Montag, 4. April 2011

GSoC idea: Voice Control for the Linux Desktop

As this has worked so perfectly the last time, I want to use this blog post to present another idea for the Google Summer of Code 2011 that has not yet found an interested student.

Motivation
The simon system currently has plugins to trigger shortcuts, simulate clicks and interact directly with applications through IPC technology like DBus and JSON. This makes simon perfect for interacting with a vast variety of applications as long as it is configured for each application beforehand.

To counteract this, we have the scenario system that allows users to exchange such configurations online. This repository already covers many of the "standard" applications.
Still: The user has to actively pick which applications to control. If there is no scenario available for an application, things get a bit more complicated.

So how could we create dynamic scenarios that allow the user to control new applications without configuring anything?

Well let's look at what's needed to voice control an application.

Commands
First of all, we need to know what options are currently available.

Let's look at KWrite as an example application:

Just looking at the screenshot a human can quickly tell that there are at least the following commands: "New", "Open", "Save", "Save As", "File", "Edit", etc.

Well if screenreaders can read those options to the user, why shouldn't simon parse them automatically as well?

With the upcoming AT-SPI-2 and the Qt accessibility bridge, the user interface (including buttons, menu items, etc.) are all exported over DBus.

As elements can also be triggered (clicked / selected) over this interface, simon can easily "read" running applications and create appropriate commands.

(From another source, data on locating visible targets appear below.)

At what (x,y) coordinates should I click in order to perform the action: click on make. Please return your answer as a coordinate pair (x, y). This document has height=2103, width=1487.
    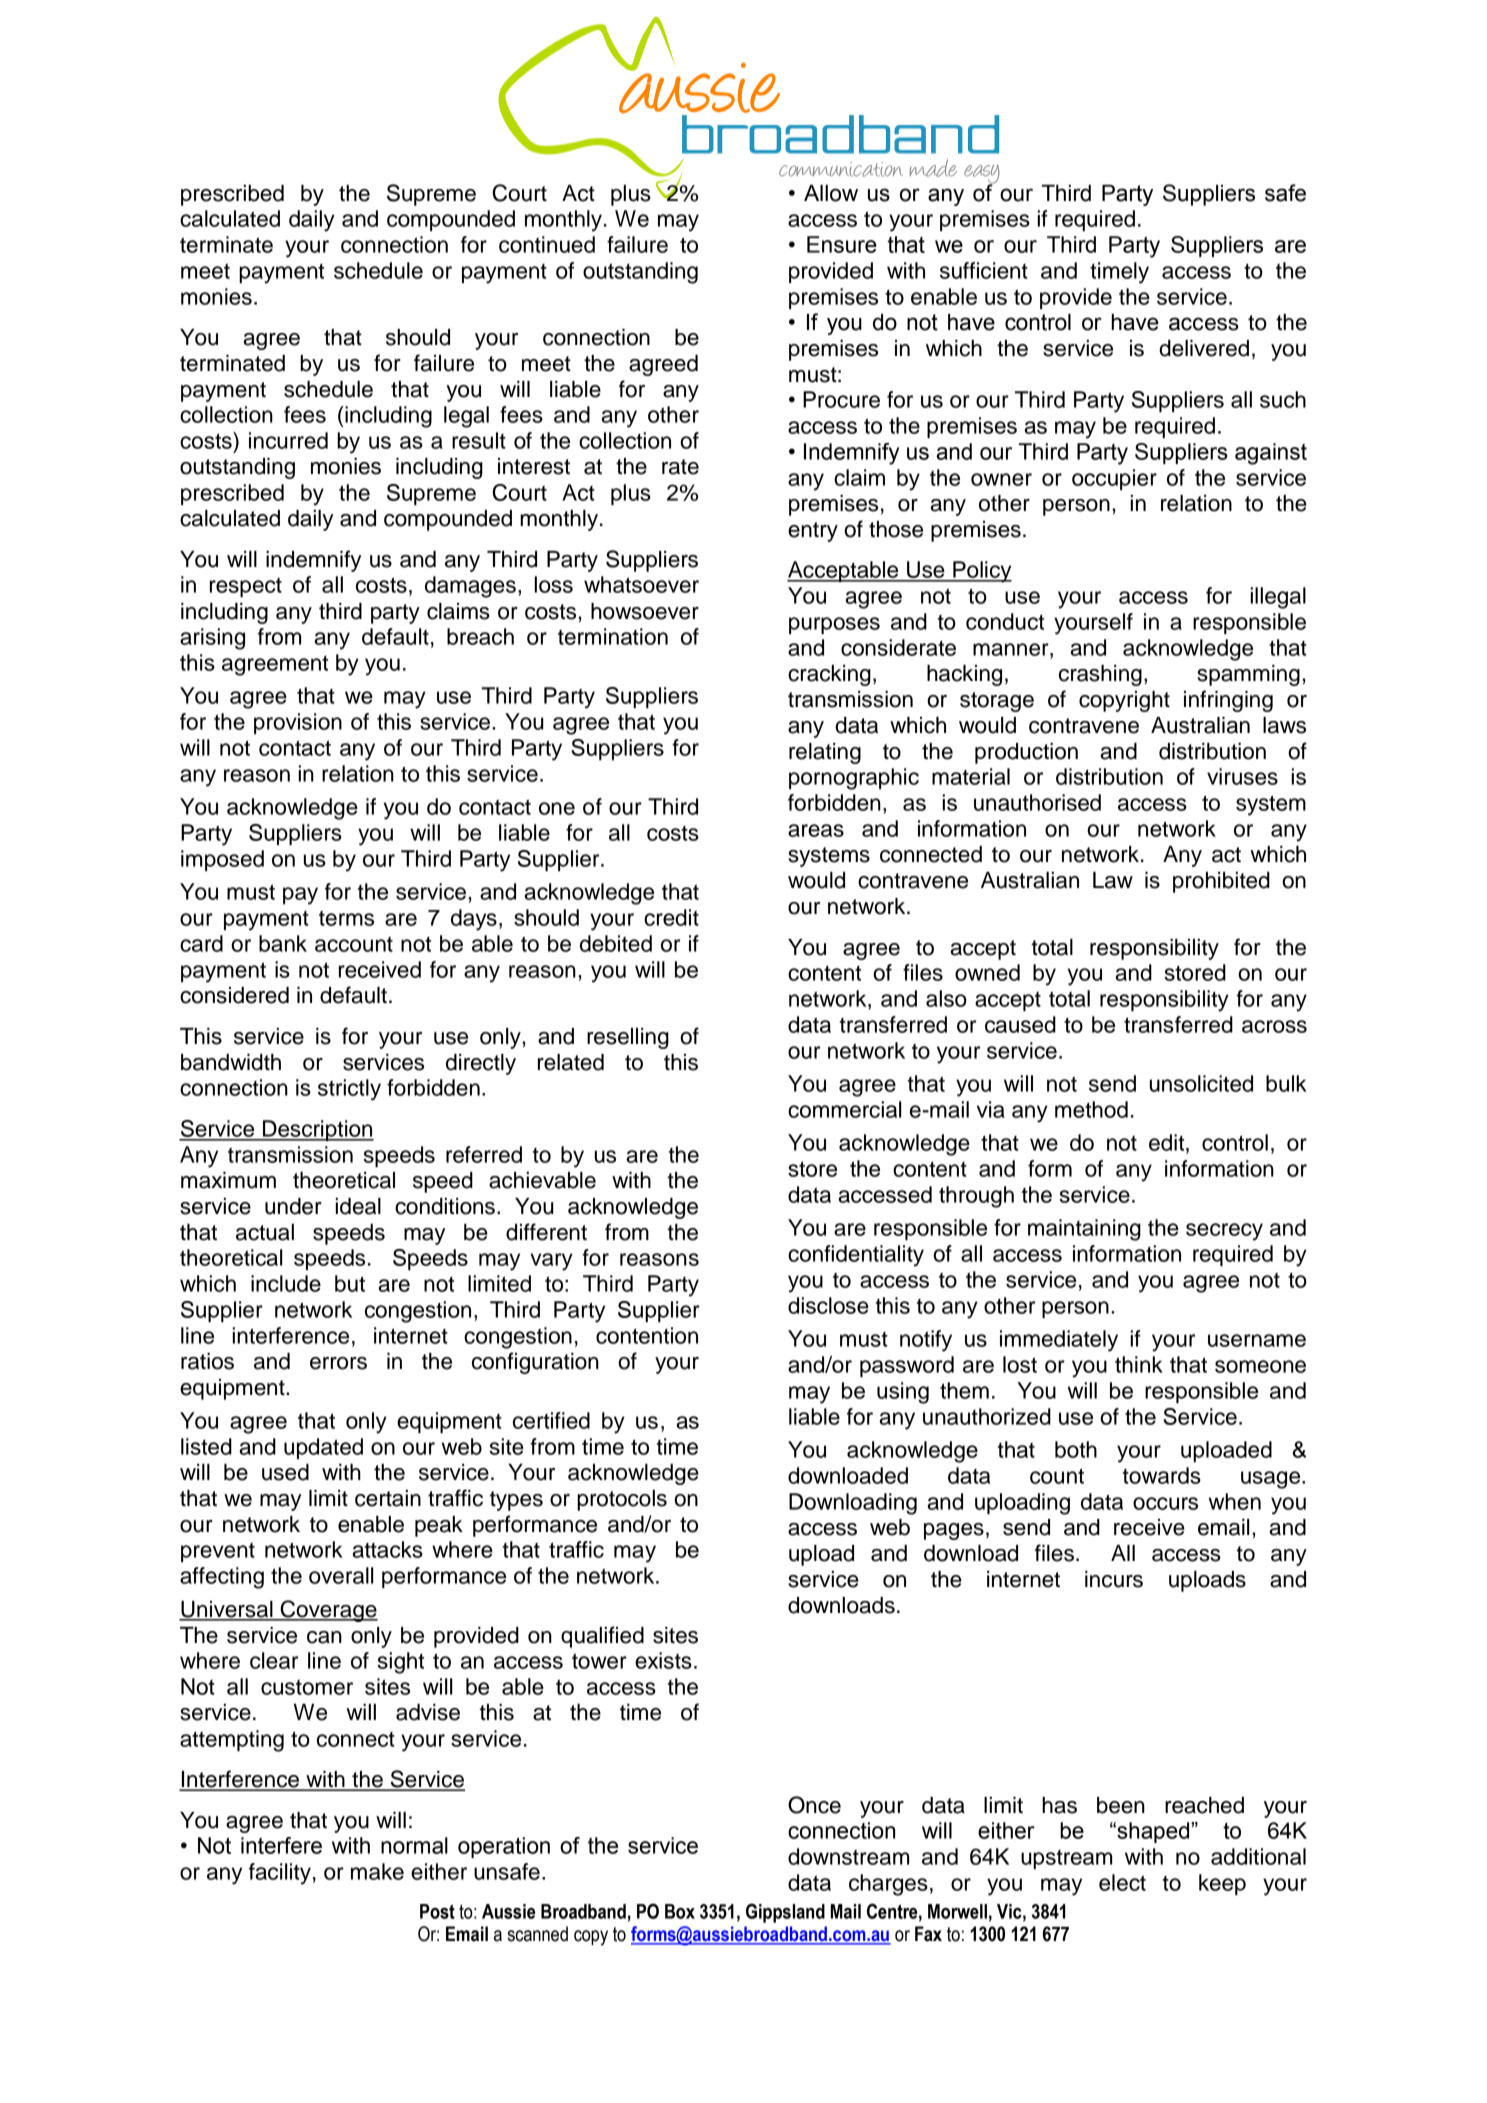
    Looking at the image, I should click on (377, 1871).
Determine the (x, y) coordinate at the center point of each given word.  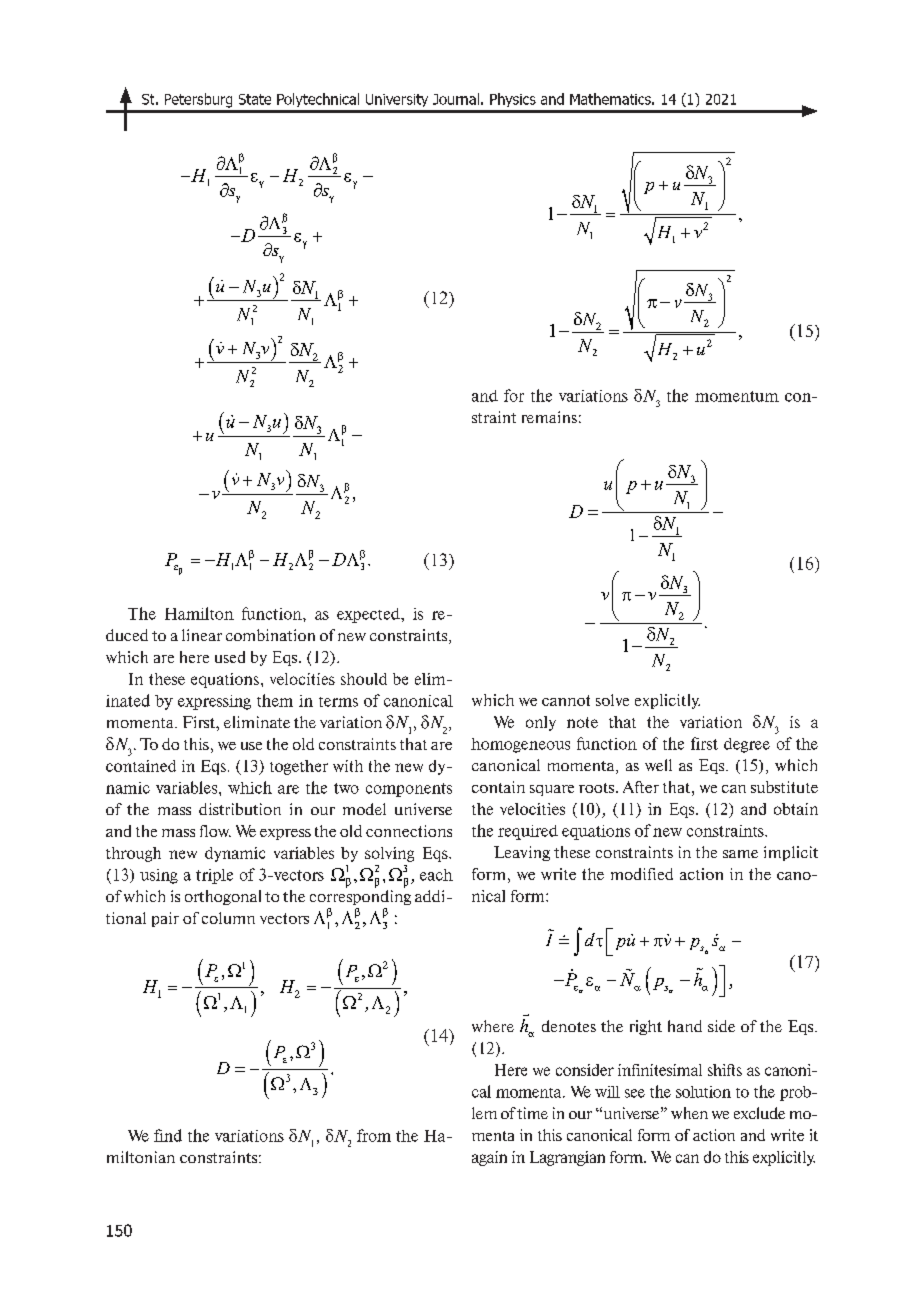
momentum (737, 396)
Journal (456, 99)
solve (612, 700)
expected (369, 615)
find (168, 1135)
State (255, 99)
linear (202, 635)
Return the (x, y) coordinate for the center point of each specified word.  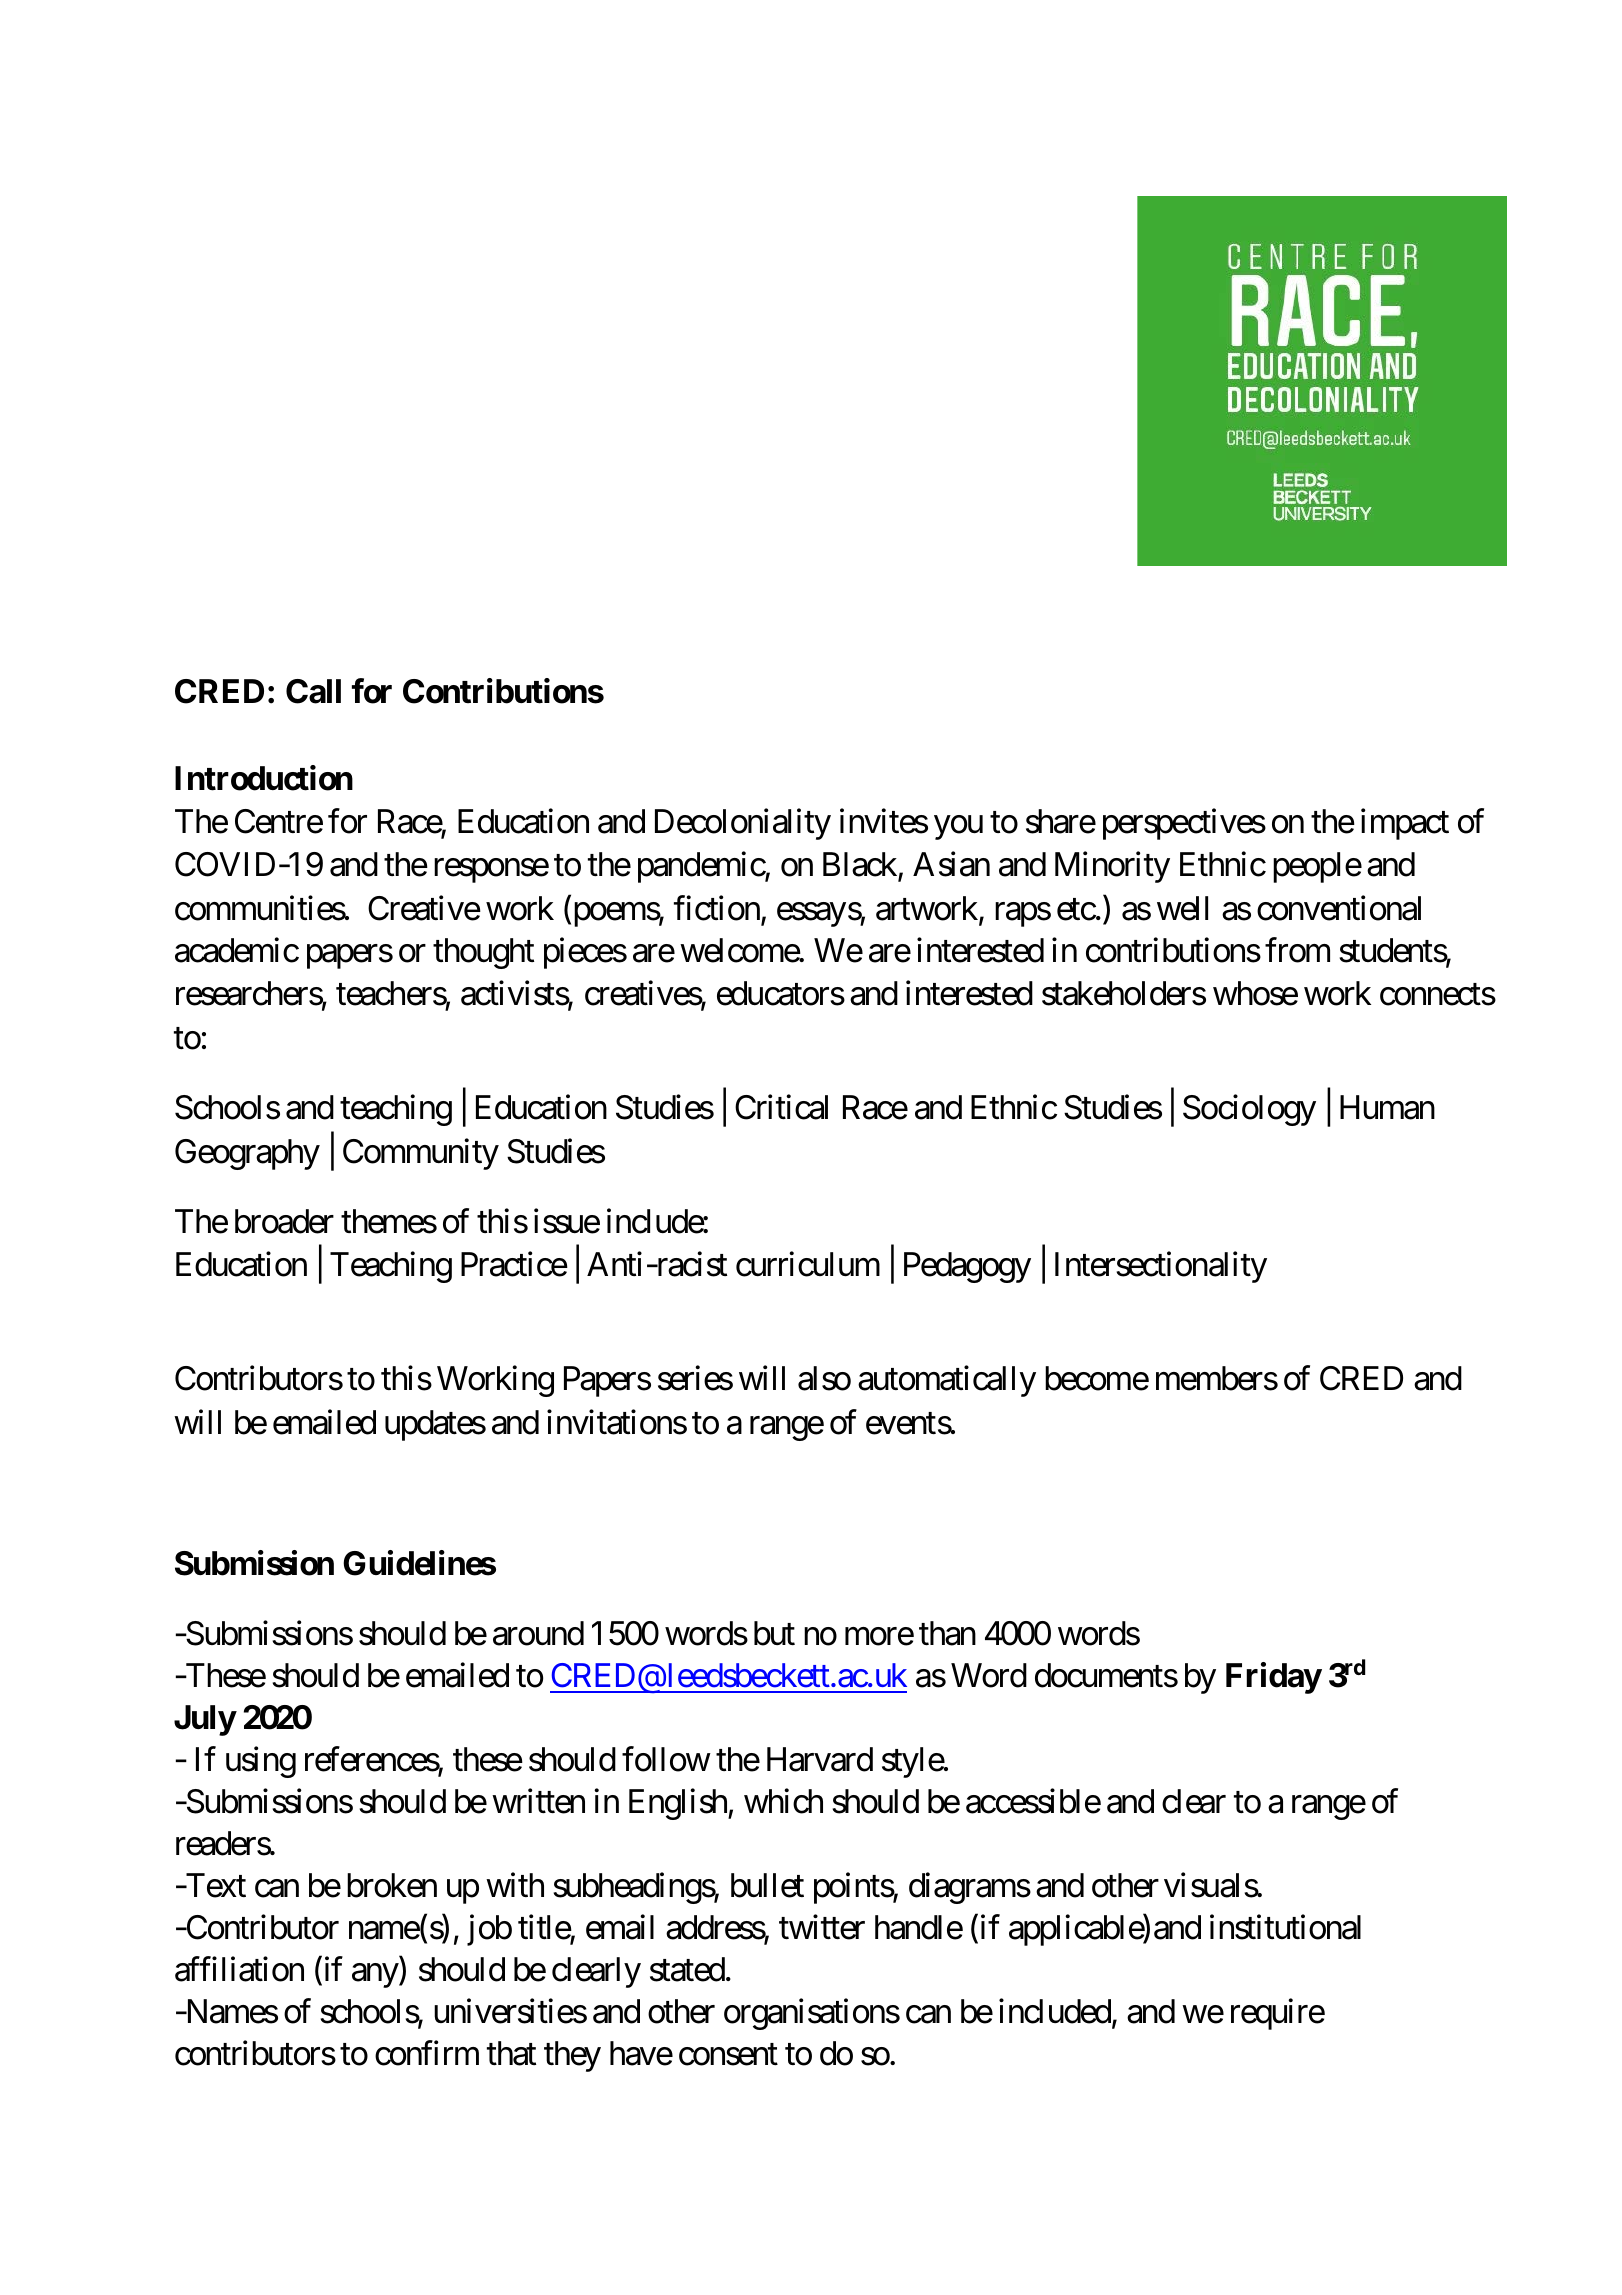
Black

Best of all: Because screenreaders are well established, many applications already make sure that this will work properly.

Vocabulary and Grammar
Now that we have our commands in place simon still needs to recognize all those words ("New", "Save", etc.) that are probably not in the users active vocabulary.

As speech recognition systems need a phonetic description of each word that is not trivial.

...if it weren't for Sequitur. Sequitur is a grapheme to phoneme converter that translates any given text to a phonetical description.

The system can be compared to a native speaker: Even if you have never heard a word spoken out loud you still have at least a rough idea about how to pronounce it. That's because there are certain rules in any language that you know even if you aren't aware of them.
Sequitur works in much the same way that it learns those rules by reading large dictionaries. With the generated model it can transcribe even words that were not in the input dictionary.

In our tests, sequitur prooved to be very reliable, accurate and quite fast.

simon already allows the user to specify a dictionary large enough to act as the information source for sequitur: The shadow dictionary. Because there are already import mechanisms for most major pronunciation dictionary formats, there is more than enough raw material to "feed" to sequitur already available.

Now that we have the vocabulary, setting up an appropriate grammar is very easy. Just make sure that all the sentences of the created commands are allowed.

For static models no training data is required so that's all that'd be needed.

Summary
With a combination of AT-SPI-2 and Sequitur one could quite easily extend the current simon version to automatically create working voice commands for all standard widgets of running applications.

This allows the user of a static model to comfortably use any application-specific configuration at all.

Because AT-SPI-2 is a freedesktop.org standard, the resulting system would automatically work with both Qt and KDE applications as well as Gnome applications.

If you are interested in working on this idea, please send me an email.

1 Kommentar:

Anonym hat gesagt…

I personally think that this idea is great and it would be great to find someone willed to work on it. Actually something like this is missing for Linux Desktops at the moment and it is sad to see that it is missing, while the basic architexture for this does already exist.